Airway inflammation is a hallmark of asthma disease, and cytokines play a major role in the inflammation process. Human airway smooth muscle cells (HASMCs) are considered as an important source of inflammatory cytokines and chemokines in Asthma. Inhaled corticosteroids (ICS) are used with asthmatic patients as anti-inflammatory therapy to control the severity of the disease and maintain lung function.
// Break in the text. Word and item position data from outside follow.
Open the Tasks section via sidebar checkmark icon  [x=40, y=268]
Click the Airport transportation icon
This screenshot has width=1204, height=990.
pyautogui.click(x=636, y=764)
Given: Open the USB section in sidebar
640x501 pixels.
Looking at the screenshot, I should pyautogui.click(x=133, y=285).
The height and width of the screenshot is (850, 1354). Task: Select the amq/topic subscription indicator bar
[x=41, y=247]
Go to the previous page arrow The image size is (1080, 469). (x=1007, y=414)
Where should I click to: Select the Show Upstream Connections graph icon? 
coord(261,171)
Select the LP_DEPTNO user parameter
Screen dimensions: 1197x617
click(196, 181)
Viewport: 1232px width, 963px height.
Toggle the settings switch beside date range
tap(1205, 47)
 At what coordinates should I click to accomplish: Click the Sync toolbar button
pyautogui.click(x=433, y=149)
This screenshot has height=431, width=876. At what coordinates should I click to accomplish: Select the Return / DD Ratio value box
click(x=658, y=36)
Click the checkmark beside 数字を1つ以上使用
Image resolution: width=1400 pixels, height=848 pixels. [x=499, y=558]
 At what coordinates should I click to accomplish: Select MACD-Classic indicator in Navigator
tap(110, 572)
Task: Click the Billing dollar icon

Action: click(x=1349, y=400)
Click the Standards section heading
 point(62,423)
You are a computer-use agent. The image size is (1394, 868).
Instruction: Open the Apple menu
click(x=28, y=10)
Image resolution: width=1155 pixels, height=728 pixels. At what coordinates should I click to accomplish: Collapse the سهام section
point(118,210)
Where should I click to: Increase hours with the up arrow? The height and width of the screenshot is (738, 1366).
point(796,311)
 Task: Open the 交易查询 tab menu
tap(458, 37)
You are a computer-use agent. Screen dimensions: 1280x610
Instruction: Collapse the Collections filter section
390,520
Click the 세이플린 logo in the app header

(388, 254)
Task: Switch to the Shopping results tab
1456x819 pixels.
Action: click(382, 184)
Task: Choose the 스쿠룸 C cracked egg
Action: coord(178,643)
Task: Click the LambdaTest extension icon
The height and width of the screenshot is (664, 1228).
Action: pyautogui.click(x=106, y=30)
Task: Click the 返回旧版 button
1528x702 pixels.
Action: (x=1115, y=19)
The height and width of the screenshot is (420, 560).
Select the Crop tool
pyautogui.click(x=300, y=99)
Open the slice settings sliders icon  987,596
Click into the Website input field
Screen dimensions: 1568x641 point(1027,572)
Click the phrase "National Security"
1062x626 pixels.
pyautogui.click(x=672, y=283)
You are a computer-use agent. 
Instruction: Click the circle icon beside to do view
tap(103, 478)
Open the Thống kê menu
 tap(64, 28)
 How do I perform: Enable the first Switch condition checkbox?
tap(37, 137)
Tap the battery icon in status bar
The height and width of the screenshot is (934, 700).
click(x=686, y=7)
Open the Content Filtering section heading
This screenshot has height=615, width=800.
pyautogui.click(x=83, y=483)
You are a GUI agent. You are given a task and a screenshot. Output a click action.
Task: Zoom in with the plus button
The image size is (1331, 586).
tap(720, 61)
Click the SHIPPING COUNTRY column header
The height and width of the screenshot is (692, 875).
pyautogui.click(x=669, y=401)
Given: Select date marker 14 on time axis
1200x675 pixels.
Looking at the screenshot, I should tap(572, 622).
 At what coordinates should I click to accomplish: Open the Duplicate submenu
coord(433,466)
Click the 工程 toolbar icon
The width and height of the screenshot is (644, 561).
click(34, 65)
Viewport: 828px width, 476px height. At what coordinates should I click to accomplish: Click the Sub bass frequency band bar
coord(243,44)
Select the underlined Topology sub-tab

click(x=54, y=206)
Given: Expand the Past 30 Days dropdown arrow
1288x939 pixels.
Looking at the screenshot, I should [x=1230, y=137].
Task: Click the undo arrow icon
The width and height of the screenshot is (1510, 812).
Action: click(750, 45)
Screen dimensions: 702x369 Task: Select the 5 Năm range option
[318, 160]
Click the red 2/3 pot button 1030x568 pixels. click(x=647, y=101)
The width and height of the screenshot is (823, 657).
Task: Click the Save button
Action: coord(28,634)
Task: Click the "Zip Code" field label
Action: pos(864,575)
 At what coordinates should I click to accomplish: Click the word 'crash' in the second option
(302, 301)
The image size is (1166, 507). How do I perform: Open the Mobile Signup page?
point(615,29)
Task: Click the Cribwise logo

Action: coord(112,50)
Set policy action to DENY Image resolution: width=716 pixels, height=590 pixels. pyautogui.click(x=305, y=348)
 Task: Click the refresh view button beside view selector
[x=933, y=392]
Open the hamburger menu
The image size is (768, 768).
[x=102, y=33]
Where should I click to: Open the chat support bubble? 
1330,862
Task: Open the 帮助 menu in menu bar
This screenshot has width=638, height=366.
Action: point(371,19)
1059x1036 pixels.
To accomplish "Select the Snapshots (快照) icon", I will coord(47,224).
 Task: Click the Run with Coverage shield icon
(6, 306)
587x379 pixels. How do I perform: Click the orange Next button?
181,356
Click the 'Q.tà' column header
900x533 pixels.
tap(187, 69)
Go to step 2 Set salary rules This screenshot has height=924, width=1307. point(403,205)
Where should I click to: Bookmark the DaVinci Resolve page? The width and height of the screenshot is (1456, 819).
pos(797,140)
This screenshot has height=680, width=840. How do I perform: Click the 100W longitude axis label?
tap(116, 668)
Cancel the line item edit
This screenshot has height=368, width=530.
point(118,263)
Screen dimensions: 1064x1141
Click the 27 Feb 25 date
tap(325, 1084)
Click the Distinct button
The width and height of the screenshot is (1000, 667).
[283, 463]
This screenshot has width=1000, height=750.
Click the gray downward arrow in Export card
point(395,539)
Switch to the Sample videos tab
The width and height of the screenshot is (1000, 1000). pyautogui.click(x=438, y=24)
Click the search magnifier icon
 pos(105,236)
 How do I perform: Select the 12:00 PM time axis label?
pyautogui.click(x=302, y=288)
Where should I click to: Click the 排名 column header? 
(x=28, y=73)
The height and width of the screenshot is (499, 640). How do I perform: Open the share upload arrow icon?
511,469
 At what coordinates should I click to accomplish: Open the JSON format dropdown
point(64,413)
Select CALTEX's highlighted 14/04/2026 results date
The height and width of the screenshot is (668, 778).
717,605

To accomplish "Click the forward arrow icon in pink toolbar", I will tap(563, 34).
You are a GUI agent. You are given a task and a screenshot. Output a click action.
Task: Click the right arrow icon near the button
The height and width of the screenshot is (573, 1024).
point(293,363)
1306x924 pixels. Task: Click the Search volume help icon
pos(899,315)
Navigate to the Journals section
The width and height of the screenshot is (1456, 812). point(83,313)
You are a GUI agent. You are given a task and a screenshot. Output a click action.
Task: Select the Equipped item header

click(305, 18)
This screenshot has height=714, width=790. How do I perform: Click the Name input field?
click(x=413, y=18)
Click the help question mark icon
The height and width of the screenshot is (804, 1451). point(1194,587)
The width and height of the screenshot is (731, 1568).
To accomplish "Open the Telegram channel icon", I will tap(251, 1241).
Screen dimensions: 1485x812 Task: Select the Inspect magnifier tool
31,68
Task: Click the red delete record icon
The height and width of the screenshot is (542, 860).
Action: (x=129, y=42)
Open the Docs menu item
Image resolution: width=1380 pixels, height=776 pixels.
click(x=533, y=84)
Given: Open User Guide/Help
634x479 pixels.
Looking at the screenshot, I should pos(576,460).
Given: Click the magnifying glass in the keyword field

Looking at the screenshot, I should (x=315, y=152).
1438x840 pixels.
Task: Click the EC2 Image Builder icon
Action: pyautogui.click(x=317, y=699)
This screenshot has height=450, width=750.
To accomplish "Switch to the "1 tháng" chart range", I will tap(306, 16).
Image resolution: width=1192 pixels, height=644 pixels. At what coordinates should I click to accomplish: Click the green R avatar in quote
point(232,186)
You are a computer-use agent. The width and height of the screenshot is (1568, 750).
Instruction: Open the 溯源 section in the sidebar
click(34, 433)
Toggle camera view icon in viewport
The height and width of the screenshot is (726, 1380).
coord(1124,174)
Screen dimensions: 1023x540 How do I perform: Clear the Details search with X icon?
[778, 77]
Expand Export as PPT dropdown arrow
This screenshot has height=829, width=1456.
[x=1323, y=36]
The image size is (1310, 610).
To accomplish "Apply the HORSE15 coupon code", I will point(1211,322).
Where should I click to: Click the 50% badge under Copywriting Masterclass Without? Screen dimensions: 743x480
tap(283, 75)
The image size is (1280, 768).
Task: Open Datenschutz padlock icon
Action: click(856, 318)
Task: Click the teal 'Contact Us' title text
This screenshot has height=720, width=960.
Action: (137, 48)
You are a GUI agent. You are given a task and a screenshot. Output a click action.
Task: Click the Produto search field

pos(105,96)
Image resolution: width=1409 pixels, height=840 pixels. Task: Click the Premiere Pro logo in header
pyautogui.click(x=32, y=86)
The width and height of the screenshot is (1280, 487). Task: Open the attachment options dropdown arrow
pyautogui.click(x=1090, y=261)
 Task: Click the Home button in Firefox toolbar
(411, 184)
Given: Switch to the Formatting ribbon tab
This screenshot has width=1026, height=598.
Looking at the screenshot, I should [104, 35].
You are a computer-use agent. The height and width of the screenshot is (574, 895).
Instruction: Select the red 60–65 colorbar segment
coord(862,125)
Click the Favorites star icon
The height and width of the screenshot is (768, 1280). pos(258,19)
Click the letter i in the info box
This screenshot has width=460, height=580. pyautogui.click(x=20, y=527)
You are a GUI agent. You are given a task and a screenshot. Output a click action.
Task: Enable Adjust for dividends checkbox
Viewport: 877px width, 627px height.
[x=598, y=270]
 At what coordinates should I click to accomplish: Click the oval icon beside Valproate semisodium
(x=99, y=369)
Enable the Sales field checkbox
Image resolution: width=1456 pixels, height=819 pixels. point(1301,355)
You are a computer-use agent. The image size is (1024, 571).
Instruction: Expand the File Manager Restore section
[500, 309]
Clinical studies suggest asthmatic smokers do not respond to steroid as well as non-smokers, but whether cigarette smoke can reduce steroid sensitive in vitro is unclear. We hypothesise that cigarette smoke extract (CSE) reduces the anti-inflammatory effect of fluticasone in HASMCs.

Methods:

CSE was prepared from the smoke of two cigarettes bubbled into 20 ml of cell culture medium. Confluent and growth-arrested HASMCs were pre-treated with and without CSE (3.5%) for 24 or 48 hours and then were treated with fluticasone (10-11-10-6 M) for 1 hour prior to incubation with TNFa (1 ng/ml), CSE (3.5%), or TNFa + CSE for 24 hours. Cytokines and chemokines were measured in the collected medium by ELISA. MTT assay was used to assess the cell viability. IC50 of fluticasone was calculated using GraphPad Prism.

Results:

We found that TNFa induced CXCL8 and IL-6 production, but not IL-5, IL-13 and VEGF production, in HASMCs. CSE also induced CXCL8 and IL-6 production. TNFa- and CSE-induced CXCL8 was similarly inhibited by fluticasone in a concentration-dependent manner (IC50 0.2135nM vs 0.5253nM). Co-treatment of TNFa and CSE reduced the inhibitory effect of fluticasone significantly on CXCL8 production compared with TNFa alone (p<0.0001 by two-way ANOVA, IC50 2.914nM vs 0.2135nM). CSE pre-treatment for 24 and 48 hours prior to TNFa treatment significantly reduced the inhibition of CXCL8 production by fluticasone compared with TNFa alone (p<0.0001, IC50 3.438nM vs 0.2135nM and p<0.0001, IC50 2.956nM vs 0.2135nM, respectively). CSE-induced IL-6 was more sensitive to inhibition by fluticasone than TNFa-induced IL-6 (p<0.0001, IC50 0.0209nM vs 0.5646nM). But co-treatment of TNFa and CSE and CSE pre-treatment for 24 and 48 hours prior to TNFa treatment had no significant effect on the inhibition of IL-6 production compared with TNFa alone (IC50 2.719nM, 0.7341nM, 0.7758nM and 0.5646nM, respectively).

Conclusion:

Cigarette smoke selectively reduces the anti-inflammatory effect of fluticasone on TNF-induced production of the neutrophil chemoattractant CXCL8 in HASMCs.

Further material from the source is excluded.